Suspension of devices manufactured by Silimed
From:
Medicines and Healthcare products Regulatory Agency
First published:
23 September 2015
CE certificate for all medical devices made by Brazilian manufacturer Silimed suspended.
The Medicines and Healthcare products Regulatory Agency (MHRA) jointly with European healthcare product regulators of member states has been informed of the suspension of the CE certificate for all medical devices made by the Brazilian manufacturer Silimed.

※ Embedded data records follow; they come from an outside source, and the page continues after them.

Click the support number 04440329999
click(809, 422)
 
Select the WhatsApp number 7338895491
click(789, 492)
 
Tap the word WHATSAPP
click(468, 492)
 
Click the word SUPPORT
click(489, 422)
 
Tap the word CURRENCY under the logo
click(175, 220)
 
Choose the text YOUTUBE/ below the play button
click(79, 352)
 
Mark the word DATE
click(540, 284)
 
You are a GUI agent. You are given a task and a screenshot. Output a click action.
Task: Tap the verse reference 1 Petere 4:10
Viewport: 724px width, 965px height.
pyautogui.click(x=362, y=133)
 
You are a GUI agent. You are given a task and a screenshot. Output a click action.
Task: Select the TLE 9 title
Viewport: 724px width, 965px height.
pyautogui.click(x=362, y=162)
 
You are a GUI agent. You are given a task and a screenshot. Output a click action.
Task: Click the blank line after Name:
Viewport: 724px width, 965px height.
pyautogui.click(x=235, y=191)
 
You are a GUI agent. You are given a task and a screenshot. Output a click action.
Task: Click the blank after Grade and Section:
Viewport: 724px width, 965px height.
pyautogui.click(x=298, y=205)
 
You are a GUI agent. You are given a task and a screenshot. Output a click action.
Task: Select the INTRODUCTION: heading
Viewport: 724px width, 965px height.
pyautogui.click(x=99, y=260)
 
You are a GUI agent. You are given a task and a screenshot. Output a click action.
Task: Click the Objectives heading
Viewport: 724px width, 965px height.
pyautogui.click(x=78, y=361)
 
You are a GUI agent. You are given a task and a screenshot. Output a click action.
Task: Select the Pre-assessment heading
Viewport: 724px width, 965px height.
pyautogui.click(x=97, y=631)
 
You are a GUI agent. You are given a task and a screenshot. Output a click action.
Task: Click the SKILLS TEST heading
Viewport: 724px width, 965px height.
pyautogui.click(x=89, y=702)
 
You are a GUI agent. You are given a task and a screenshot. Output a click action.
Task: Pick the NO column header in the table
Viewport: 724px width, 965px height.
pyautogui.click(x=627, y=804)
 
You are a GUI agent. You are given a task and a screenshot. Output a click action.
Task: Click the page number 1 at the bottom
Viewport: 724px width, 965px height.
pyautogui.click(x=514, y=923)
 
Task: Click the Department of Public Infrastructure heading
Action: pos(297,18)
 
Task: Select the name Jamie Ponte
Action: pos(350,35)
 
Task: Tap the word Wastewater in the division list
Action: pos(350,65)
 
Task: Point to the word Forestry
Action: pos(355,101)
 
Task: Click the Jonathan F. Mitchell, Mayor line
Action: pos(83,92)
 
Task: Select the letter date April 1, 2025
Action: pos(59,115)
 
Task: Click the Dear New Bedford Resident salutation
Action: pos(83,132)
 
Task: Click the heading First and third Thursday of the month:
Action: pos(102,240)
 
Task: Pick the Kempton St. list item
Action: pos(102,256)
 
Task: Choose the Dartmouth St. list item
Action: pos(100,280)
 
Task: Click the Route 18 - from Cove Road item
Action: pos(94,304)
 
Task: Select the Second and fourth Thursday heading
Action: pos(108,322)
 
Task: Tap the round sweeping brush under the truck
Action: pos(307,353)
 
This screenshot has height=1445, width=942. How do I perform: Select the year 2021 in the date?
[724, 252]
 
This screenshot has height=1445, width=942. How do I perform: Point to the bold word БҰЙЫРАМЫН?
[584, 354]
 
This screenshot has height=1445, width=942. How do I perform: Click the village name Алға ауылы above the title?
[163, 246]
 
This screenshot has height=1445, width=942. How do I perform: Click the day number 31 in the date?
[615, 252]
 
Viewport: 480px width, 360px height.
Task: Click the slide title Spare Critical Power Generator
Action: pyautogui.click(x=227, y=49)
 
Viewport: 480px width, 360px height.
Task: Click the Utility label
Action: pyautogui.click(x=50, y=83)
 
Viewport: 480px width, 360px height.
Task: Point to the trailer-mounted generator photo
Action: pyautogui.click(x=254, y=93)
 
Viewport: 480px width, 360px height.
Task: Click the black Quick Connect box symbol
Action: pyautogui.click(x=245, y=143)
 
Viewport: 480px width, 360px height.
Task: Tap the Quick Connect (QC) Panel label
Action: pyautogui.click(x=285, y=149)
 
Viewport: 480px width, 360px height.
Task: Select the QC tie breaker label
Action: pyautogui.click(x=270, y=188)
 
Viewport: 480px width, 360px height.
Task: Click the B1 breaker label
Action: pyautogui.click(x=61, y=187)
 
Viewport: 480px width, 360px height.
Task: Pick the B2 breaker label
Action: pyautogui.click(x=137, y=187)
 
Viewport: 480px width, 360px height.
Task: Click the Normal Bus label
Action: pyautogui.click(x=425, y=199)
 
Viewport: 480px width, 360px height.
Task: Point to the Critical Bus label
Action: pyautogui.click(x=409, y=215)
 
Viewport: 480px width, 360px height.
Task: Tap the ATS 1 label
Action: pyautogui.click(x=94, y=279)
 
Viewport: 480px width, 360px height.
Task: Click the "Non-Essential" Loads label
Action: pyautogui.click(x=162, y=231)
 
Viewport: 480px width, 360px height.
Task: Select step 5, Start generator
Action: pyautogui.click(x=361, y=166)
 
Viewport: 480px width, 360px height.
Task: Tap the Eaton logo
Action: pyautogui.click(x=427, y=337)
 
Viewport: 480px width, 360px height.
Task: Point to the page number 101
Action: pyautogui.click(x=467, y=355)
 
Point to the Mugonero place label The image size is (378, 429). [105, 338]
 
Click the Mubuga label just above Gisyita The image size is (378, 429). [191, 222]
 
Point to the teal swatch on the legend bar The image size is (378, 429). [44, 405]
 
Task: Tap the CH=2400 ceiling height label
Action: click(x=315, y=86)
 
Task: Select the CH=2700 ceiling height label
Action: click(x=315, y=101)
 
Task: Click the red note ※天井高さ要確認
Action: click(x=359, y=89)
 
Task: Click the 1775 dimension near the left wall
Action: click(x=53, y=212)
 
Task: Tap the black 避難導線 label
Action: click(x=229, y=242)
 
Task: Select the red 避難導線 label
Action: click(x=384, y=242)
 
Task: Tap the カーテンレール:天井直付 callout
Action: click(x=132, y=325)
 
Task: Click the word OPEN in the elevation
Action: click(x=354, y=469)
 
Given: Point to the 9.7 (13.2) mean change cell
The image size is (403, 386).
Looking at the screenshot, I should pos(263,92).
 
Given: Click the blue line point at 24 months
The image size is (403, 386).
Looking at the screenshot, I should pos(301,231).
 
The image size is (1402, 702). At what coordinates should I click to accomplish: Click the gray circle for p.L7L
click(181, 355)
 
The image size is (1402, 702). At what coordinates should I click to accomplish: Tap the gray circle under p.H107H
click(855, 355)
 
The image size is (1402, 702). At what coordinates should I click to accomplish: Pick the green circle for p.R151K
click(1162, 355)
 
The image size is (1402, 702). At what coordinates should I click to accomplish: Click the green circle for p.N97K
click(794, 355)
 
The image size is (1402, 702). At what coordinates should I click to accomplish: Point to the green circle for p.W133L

The German notified body, has recently carried out an inspection of the manufacturing plant in Brazil and established that the surfaces of some devices were contaminated with particles. The devices covered by the suspended CE certificate are implants for:
- silicone implants for plastic surgery: implants: breast implants, pectoral implants, gluteal implants, calf implants, implants for hand surgery, tissue expanders, facial implants, nostril retainers, suspension sheets for breast surgery
- bariatric surgery: gastric bands and balloons
- implants for urology: testicular implants, penile implants, vesical conformers, periurethal constrictors, tubes for hypospadias, vaginal stents
- silicone implants for general surgery: blocks and sheets
- silicone invasive devices: sizers for silicone implants
MHRA is investigating in collaboration with other European regulators and recommends that none of these devices should be implanted until further advice is issued.
We emphasise that for the moment there has been no indication that these issues would pose a threat to the implanted person’s safety. EU health regulators have initiated testing of samples of products to establish if there are any health risks.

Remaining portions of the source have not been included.